INSTRUCTIONS FOR THE TASK: Gather every line of the items below that contains the string "computer", copying each one in full.

DATA ROWS:
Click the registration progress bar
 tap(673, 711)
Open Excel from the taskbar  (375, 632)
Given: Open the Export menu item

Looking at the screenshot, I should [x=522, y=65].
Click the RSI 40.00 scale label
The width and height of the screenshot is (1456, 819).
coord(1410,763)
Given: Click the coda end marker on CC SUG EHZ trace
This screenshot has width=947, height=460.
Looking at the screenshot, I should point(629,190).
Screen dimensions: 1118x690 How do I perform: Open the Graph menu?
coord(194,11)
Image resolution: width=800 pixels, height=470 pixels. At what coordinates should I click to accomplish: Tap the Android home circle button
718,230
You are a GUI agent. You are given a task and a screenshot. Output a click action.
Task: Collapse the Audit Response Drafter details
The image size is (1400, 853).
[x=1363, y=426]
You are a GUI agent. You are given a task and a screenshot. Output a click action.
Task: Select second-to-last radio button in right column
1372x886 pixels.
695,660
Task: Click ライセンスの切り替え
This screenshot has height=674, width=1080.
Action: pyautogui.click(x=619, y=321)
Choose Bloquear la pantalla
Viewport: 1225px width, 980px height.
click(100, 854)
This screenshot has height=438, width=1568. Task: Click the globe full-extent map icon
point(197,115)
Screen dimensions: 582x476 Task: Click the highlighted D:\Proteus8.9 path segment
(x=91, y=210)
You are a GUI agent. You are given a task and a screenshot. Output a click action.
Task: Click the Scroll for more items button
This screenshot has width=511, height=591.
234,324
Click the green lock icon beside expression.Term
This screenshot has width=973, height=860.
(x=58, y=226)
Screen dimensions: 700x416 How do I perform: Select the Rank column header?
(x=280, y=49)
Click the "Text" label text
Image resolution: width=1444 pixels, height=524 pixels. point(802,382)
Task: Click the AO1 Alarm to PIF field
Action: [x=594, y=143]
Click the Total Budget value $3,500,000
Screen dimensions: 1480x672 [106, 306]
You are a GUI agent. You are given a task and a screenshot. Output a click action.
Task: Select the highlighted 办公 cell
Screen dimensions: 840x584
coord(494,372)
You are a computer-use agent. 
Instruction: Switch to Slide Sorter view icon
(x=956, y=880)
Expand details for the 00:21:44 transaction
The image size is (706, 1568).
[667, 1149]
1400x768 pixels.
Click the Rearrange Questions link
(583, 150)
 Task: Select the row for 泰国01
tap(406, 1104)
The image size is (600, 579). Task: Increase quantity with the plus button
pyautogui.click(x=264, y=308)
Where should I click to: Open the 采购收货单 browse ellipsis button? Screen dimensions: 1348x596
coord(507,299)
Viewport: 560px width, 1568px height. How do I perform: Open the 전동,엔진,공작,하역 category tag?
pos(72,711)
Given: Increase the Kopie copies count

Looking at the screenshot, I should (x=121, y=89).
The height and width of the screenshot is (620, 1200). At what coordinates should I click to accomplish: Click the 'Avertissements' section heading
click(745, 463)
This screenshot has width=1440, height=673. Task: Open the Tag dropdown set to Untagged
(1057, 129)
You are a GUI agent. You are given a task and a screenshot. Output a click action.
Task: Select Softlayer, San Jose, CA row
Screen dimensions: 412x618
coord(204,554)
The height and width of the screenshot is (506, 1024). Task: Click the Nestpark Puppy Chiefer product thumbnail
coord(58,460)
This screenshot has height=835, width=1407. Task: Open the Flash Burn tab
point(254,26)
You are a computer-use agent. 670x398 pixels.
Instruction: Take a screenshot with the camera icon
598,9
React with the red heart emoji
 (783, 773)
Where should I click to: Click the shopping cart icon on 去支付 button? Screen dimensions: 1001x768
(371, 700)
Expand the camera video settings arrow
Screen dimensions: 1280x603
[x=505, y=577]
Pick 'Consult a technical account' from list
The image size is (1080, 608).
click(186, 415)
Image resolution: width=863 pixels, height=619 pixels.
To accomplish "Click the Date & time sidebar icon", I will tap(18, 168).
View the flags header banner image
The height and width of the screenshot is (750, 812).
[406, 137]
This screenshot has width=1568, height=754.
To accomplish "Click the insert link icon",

WRITTEN RESPONSE:
You are a computer-use agent. 
You are a computer-use agent. 670x398 pixels.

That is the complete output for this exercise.